## AIM OF THE EXERCISE
Change every "Describe the element" in the material below to "Give a description of the element", then give all its lines again with nothing else altered.

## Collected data
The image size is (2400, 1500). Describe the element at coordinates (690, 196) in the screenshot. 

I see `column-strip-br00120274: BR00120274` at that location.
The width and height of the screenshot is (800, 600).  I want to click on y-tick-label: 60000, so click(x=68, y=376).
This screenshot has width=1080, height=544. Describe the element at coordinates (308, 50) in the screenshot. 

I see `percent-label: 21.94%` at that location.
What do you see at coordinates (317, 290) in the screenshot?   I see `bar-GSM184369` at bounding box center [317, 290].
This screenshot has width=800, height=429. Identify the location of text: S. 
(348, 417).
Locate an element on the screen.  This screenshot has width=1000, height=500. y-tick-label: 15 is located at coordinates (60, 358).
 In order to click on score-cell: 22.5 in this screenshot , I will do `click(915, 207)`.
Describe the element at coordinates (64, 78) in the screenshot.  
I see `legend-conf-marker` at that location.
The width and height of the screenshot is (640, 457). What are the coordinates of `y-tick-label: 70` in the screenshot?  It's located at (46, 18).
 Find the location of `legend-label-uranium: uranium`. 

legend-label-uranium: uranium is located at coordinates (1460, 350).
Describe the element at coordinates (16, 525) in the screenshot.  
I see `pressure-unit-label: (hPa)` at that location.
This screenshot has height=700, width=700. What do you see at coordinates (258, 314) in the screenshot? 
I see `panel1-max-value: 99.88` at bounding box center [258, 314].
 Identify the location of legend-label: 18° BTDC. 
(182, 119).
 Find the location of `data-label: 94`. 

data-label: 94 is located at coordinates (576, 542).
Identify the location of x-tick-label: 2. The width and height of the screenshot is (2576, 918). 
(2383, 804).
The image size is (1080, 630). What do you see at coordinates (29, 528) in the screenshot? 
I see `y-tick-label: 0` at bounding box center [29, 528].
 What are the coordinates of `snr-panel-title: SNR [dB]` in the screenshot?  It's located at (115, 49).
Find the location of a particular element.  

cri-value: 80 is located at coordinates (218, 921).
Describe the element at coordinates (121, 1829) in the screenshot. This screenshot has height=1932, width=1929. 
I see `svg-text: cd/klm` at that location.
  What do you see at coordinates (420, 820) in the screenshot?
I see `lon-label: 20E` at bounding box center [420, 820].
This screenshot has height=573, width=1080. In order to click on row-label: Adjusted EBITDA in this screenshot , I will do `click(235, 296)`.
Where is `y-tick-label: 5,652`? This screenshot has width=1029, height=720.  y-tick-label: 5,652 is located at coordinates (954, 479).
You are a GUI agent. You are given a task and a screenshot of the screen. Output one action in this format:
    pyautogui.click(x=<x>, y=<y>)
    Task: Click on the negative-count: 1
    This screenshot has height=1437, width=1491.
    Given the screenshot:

## TASK RESULT
The image size is (2400, 1500). Give a description of the element at coordinates (690, 196) in the screenshot. 

I see `column-strip-br00120274: BR00120274` at that location.
The width and height of the screenshot is (800, 600).  I want to click on y-tick-label: 60000, so click(x=68, y=376).
This screenshot has width=1080, height=544. Give a description of the element at coordinates (308, 50) in the screenshot. 

I see `percent-label: 21.94%` at that location.
What do you see at coordinates (317, 290) in the screenshot?   I see `bar-GSM184369` at bounding box center [317, 290].
This screenshot has width=800, height=429. Identify the location of text: S. 
(348, 417).
Locate an element on the screen.  This screenshot has width=1000, height=500. y-tick-label: 15 is located at coordinates (60, 358).
 In order to click on score-cell: 22.5 in this screenshot , I will do `click(915, 207)`.
Give a description of the element at coordinates (64, 78) in the screenshot.  
I see `legend-conf-marker` at that location.
The width and height of the screenshot is (640, 457). What are the coordinates of `y-tick-label: 70` in the screenshot?  It's located at (46, 18).
 Find the location of `legend-label-uranium: uranium`. 

legend-label-uranium: uranium is located at coordinates (1460, 350).
Give a description of the element at coordinates (16, 525) in the screenshot.  
I see `pressure-unit-label: (hPa)` at that location.
This screenshot has height=700, width=700. What do you see at coordinates (258, 314) in the screenshot? 
I see `panel1-max-value: 99.88` at bounding box center [258, 314].
 Identify the location of legend-label: 18° BTDC. 
(182, 119).
 Find the location of `data-label: 94`. 

data-label: 94 is located at coordinates (576, 542).
Identify the location of x-tick-label: 2. The width and height of the screenshot is (2576, 918). 
(2383, 804).
The image size is (1080, 630). What do you see at coordinates (29, 528) in the screenshot? 
I see `y-tick-label: 0` at bounding box center [29, 528].
 What are the coordinates of `snr-panel-title: SNR [dB]` in the screenshot?  It's located at (115, 49).
Find the location of a particular element.  

cri-value: 80 is located at coordinates (218, 921).
Give a description of the element at coordinates (121, 1829) in the screenshot. This screenshot has height=1932, width=1929. 
I see `svg-text: cd/klm` at that location.
  What do you see at coordinates (420, 820) in the screenshot?
I see `lon-label: 20E` at bounding box center [420, 820].
This screenshot has height=573, width=1080. In order to click on row-label: Adjusted EBITDA in this screenshot , I will do `click(235, 296)`.
Where is `y-tick-label: 5,652`? This screenshot has width=1029, height=720.  y-tick-label: 5,652 is located at coordinates (954, 479).
You are a GUI agent. You are given a task and a screenshot of the screen. Output one action in this format:
    pyautogui.click(x=<x>, y=<y>)
    Task: Click on the negative-count: 1
    This screenshot has height=1437, width=1491.
    Given the screenshot:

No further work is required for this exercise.